- WHAT IS BEING ASKED -
Search the records for the word "empty" and copy every line in which it occurs.

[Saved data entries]
★ ★ ★ ★ ★

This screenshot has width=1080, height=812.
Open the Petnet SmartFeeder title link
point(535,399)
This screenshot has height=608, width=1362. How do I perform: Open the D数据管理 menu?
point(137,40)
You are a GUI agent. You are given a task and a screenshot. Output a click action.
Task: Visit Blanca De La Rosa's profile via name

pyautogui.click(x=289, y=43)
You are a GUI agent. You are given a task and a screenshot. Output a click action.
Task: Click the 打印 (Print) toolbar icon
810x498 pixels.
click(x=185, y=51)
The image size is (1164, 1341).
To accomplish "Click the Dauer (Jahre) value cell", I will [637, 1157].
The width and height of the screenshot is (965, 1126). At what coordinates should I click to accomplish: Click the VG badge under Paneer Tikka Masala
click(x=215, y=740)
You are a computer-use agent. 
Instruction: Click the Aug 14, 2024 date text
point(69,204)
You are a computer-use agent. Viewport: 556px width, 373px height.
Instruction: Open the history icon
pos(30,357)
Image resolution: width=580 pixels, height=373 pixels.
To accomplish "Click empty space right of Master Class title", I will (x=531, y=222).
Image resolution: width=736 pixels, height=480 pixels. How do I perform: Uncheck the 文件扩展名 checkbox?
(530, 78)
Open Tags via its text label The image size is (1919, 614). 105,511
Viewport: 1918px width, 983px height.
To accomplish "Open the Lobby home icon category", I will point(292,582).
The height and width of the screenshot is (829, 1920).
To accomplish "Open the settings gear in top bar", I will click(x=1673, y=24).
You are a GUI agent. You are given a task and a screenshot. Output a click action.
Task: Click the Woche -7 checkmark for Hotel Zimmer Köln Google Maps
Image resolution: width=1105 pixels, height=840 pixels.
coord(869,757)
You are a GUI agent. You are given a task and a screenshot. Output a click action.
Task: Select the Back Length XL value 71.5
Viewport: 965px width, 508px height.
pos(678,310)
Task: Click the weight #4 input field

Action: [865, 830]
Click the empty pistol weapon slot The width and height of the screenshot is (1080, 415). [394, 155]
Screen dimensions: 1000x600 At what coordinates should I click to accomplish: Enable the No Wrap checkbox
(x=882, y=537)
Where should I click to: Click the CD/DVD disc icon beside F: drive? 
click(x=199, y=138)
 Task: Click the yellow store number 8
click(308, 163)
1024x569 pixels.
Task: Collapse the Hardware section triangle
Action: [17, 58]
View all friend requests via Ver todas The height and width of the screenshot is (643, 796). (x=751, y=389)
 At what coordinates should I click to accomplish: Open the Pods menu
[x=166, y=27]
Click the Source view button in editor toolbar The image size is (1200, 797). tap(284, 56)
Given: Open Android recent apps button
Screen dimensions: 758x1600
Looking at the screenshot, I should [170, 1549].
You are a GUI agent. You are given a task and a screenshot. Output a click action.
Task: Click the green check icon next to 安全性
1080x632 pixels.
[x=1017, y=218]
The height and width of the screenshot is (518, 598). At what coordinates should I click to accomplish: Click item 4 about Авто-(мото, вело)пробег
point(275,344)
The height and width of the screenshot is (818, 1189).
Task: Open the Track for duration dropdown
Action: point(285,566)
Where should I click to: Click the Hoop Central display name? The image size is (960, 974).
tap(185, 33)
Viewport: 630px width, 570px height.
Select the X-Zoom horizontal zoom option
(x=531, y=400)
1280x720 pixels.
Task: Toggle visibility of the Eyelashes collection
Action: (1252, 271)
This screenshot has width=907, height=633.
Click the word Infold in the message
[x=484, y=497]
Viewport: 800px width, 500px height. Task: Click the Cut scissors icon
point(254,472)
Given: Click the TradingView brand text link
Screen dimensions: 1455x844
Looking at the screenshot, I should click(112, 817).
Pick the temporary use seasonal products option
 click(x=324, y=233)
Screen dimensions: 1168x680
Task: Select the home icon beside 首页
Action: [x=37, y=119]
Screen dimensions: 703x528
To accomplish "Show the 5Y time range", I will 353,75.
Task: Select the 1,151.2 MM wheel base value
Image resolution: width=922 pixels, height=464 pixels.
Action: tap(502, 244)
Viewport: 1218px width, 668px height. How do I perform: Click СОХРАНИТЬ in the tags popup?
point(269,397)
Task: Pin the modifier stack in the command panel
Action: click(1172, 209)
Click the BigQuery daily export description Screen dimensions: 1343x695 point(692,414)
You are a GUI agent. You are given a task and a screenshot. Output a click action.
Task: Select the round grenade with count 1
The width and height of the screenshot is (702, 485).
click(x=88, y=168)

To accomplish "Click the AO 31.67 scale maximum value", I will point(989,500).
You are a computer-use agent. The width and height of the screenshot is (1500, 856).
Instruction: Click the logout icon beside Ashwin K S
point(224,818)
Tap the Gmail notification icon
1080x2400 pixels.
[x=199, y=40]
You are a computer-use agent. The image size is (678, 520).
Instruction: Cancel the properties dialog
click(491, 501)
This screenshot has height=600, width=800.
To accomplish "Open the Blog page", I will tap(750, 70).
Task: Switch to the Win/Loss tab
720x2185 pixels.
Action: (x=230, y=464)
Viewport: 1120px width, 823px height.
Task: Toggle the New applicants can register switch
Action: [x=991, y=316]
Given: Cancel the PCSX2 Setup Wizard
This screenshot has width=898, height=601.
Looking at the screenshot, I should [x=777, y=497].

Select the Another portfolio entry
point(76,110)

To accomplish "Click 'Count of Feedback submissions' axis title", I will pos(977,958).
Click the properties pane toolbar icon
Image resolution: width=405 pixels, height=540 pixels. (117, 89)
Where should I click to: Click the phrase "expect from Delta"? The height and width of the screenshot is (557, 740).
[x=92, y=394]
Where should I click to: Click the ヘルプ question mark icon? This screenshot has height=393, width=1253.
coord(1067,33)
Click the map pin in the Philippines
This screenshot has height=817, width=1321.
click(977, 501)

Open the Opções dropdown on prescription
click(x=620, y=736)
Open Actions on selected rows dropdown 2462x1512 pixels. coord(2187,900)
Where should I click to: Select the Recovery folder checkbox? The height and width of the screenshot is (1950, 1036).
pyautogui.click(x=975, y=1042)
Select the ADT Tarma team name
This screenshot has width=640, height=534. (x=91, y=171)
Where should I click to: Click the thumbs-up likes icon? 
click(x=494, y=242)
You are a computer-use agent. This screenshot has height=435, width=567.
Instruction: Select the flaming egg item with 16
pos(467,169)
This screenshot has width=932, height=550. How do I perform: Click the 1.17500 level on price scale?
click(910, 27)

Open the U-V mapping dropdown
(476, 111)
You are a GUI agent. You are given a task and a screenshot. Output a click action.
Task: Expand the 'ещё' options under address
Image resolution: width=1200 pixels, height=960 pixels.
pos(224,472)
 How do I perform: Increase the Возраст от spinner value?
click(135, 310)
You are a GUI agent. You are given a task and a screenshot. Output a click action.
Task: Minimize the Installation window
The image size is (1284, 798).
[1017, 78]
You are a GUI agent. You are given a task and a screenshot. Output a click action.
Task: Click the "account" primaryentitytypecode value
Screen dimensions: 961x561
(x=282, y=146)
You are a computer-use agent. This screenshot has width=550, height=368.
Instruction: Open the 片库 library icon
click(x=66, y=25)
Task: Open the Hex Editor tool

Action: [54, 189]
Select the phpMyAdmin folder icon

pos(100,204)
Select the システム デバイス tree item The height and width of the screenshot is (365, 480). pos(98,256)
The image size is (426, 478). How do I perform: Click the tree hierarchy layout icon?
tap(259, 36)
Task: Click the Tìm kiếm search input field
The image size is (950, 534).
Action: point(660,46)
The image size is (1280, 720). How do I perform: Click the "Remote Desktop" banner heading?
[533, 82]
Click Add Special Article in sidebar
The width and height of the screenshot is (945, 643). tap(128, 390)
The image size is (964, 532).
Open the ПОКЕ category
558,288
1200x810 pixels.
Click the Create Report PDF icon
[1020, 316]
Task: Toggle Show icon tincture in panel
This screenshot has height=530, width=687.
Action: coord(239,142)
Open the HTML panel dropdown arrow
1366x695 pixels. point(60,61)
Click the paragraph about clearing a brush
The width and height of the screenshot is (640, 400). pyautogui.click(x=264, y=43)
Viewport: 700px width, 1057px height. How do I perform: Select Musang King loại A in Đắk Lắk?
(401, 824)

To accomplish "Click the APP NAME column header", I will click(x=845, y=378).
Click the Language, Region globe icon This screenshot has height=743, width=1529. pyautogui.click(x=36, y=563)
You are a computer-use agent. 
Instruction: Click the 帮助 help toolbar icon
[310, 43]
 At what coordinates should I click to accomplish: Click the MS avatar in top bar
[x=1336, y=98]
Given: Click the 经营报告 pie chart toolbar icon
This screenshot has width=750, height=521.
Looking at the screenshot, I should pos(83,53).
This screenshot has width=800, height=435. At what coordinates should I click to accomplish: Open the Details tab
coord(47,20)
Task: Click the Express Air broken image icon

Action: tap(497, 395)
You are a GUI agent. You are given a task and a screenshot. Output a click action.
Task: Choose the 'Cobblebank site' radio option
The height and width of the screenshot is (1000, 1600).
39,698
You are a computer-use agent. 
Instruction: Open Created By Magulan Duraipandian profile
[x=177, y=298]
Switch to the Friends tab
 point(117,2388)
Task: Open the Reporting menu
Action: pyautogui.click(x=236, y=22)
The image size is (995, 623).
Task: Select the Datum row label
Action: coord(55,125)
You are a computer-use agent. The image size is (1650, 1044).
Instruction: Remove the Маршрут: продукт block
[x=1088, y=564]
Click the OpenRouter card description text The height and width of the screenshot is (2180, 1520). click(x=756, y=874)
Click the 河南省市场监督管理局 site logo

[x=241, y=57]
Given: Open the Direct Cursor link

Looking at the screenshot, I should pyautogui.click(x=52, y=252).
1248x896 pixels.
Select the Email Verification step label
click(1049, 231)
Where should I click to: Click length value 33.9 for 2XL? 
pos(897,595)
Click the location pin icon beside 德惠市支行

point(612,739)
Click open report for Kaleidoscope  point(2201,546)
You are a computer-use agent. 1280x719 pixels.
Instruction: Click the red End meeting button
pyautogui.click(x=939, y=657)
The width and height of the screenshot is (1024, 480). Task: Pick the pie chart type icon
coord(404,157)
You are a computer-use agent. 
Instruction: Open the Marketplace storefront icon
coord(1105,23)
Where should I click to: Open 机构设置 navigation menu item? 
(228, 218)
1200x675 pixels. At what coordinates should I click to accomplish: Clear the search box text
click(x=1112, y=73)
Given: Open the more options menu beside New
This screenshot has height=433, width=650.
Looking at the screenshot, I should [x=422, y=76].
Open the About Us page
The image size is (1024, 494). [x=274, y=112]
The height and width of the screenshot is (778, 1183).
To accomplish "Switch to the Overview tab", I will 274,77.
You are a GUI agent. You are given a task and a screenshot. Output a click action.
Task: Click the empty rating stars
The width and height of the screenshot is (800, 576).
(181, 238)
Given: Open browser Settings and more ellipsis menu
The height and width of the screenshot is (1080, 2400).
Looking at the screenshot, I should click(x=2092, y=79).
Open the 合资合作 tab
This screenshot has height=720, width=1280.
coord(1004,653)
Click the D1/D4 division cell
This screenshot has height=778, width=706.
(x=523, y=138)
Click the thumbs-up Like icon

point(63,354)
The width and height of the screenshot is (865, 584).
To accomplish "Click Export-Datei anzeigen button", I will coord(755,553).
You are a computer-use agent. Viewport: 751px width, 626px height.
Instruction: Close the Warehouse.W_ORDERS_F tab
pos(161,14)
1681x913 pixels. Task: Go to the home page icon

★ ★ ★ ★ ★

- ANSWER TO THE EXERCISE -
To accomplish "Click empty space right of Master Class title", I will (x=531, y=222).
Click the empty pistol weapon slot The width and height of the screenshot is (1080, 415). [394, 155]
Task: Click the empty rating stars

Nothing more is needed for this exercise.